Sharma started to experiment with the model and came up with an Indian version after slight modifications using soil amenders. His first tryst with making forests was in his own backyard in Uttarakhand, where he grew a lush green forest within a year`s time. This gave him confidence and he decided to launch it as a full-time initiative. He quit his job and spent almost a year to do research on the methodology. After much planning, research and enthusiasm, Sharma started Afforestt, an end-to-end service provider for creating natural, wild, maintenance-free, native forests in 2011.

Sharma, an Ashoka, TED and INK fellow was clear from the very beginning that Afforestt will be a for-profit organization. Convincing the family was very tough. They could not understand why he was bent on quitting a high-paying engineering job at Toyota to plant trees all his life. Sharma was adamant on making his idea work and started the company without his family`s knowledge; it was only after a couple of months of operation they got to know about it and finally made peace with it.

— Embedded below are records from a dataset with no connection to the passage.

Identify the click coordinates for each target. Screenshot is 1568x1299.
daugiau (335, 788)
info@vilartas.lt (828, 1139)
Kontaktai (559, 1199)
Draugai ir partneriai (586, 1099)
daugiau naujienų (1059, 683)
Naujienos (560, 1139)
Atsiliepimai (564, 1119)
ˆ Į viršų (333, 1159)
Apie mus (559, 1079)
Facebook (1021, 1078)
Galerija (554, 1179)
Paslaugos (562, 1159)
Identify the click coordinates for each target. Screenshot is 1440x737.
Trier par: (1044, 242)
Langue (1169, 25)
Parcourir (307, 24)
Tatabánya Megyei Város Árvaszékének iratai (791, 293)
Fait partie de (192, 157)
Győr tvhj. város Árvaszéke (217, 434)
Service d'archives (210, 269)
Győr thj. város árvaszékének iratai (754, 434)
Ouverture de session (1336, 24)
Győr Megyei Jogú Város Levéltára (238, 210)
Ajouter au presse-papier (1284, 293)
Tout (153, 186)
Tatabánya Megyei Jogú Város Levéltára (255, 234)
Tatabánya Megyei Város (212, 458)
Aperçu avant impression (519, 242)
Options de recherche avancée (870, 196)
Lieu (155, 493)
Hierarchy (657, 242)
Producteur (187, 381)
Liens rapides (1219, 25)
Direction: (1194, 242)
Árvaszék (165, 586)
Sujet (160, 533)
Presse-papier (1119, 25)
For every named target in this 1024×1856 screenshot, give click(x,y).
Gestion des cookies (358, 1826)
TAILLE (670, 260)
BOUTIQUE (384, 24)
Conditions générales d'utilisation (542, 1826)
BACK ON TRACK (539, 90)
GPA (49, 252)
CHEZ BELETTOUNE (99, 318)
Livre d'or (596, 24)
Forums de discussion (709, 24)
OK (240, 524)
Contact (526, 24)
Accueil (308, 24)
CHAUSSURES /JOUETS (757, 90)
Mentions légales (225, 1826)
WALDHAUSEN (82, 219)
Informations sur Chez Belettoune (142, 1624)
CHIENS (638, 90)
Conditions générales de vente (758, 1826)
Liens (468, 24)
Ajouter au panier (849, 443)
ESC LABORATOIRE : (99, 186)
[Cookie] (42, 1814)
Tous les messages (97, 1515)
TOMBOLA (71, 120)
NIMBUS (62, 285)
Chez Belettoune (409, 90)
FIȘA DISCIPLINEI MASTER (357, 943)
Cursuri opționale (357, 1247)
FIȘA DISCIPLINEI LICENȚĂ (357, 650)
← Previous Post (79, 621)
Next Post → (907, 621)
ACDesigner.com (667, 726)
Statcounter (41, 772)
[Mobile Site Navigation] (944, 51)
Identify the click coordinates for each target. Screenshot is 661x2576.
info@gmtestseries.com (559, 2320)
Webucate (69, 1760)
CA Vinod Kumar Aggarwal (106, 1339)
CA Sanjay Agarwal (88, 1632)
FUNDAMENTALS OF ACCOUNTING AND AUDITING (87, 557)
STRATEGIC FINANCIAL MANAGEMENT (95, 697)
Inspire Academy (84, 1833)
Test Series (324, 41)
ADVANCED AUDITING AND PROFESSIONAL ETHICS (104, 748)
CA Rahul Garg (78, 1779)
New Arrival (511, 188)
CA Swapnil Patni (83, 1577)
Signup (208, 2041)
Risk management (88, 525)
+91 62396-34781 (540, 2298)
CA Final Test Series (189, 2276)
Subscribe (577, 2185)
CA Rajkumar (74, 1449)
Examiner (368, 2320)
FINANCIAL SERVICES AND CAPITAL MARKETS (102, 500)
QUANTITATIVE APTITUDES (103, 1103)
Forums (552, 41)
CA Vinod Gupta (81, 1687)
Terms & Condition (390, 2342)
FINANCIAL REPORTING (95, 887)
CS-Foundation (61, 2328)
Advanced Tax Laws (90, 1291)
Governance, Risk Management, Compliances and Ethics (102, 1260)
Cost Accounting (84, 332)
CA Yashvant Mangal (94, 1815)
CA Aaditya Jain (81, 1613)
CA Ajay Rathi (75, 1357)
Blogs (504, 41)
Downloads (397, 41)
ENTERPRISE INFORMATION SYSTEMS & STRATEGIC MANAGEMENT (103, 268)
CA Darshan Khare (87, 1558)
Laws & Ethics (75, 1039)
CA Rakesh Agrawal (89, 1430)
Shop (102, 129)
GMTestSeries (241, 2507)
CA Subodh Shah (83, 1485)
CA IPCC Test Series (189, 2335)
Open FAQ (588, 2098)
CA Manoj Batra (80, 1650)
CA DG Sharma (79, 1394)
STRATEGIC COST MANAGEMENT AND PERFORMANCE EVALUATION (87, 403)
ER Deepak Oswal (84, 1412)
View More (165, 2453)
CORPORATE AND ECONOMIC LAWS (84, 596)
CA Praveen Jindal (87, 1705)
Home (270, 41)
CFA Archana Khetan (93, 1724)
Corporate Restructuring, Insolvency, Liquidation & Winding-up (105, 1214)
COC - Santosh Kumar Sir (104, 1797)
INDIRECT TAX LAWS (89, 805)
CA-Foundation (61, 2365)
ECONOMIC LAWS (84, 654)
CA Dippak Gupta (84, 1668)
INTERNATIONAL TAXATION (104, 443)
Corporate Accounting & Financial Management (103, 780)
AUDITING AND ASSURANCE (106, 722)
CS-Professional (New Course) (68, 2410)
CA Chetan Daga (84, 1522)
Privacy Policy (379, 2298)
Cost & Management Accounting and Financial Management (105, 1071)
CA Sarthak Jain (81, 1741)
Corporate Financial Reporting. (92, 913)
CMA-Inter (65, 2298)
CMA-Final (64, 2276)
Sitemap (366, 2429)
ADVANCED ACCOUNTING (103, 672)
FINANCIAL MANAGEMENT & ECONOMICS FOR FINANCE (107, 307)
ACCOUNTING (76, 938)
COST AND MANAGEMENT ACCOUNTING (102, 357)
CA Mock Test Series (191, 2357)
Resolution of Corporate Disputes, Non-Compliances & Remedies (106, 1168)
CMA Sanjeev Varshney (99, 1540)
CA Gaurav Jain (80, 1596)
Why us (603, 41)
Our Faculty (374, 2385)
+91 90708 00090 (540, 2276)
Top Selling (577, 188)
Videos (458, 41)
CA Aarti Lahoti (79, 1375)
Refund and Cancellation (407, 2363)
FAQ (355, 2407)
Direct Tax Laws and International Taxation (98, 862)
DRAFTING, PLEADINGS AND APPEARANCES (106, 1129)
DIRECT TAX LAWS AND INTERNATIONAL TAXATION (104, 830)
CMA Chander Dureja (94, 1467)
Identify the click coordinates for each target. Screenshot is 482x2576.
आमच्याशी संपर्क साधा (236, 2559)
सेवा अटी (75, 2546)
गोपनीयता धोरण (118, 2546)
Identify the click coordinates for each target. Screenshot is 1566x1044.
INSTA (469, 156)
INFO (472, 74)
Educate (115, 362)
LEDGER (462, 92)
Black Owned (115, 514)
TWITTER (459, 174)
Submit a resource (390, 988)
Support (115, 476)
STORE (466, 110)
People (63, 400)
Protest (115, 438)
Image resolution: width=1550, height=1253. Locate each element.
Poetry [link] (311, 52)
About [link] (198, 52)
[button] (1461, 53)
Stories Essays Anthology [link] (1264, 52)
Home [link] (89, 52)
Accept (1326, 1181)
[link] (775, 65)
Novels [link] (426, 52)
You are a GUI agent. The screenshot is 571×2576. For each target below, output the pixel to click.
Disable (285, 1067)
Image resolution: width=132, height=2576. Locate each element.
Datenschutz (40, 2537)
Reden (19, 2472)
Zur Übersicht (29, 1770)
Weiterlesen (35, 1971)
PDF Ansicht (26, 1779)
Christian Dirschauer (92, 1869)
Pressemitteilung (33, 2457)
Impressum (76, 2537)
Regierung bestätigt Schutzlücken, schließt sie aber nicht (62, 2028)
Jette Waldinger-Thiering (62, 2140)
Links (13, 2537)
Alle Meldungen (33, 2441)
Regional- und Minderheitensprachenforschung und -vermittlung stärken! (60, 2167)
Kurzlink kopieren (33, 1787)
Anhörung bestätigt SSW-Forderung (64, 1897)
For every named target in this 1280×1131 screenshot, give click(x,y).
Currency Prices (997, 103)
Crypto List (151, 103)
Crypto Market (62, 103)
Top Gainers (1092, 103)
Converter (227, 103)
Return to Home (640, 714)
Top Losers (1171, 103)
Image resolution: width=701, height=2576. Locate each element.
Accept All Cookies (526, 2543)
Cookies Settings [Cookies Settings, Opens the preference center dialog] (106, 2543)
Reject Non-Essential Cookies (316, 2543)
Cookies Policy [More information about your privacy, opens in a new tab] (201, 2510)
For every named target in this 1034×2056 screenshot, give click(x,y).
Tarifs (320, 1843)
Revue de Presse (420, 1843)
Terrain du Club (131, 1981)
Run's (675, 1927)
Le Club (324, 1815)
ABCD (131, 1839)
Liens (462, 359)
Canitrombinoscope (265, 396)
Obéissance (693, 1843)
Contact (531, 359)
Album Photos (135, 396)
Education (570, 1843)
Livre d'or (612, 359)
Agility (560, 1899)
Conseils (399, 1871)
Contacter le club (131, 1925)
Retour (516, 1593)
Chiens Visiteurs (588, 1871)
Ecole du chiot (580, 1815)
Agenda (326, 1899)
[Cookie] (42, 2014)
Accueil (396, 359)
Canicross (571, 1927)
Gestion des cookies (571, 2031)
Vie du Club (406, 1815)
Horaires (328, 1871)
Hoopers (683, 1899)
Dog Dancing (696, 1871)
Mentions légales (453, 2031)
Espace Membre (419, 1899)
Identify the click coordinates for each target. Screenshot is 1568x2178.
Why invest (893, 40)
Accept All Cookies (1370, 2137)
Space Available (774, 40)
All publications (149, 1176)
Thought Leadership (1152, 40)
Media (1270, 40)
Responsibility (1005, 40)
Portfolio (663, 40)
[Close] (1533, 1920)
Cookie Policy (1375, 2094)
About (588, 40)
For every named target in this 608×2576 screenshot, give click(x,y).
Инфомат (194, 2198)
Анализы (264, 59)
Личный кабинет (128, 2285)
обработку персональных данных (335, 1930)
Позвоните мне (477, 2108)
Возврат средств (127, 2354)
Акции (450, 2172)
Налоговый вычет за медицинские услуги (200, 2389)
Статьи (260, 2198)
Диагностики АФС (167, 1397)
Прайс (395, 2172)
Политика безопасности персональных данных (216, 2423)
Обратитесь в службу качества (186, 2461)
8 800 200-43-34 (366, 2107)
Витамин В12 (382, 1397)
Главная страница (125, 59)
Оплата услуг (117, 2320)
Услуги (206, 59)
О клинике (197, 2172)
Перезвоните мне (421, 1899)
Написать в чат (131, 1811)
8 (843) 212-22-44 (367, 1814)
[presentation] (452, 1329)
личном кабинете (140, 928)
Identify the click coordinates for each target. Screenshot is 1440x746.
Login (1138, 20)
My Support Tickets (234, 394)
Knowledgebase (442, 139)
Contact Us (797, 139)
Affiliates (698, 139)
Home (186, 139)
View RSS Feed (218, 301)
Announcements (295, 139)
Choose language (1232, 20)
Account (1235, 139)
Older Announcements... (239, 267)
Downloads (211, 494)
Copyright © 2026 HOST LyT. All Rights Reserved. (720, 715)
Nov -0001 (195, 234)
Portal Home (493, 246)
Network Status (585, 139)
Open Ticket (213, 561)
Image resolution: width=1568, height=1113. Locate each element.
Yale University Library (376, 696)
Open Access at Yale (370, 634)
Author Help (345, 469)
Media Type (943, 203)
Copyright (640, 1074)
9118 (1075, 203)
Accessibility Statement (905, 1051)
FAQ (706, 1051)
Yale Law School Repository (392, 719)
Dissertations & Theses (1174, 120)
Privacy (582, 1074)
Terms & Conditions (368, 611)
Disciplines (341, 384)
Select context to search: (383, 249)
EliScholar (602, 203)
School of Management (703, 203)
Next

Having started on his own, Sharma now has a team of 6 that works from Bangalore. Initial troubles with finding the market and sustaining the business were solved to some extent when they received their first order from a German furniture maker to plant about 10,000 trees. Since then, Afforestt has served around 43 clients and planted over 54,000 trees. Afforest has created 33 forests so far across 11 cities of India and wants to increase the number. Sharma has a lot of plans to scale up and put this technology out there for more and more people to implement.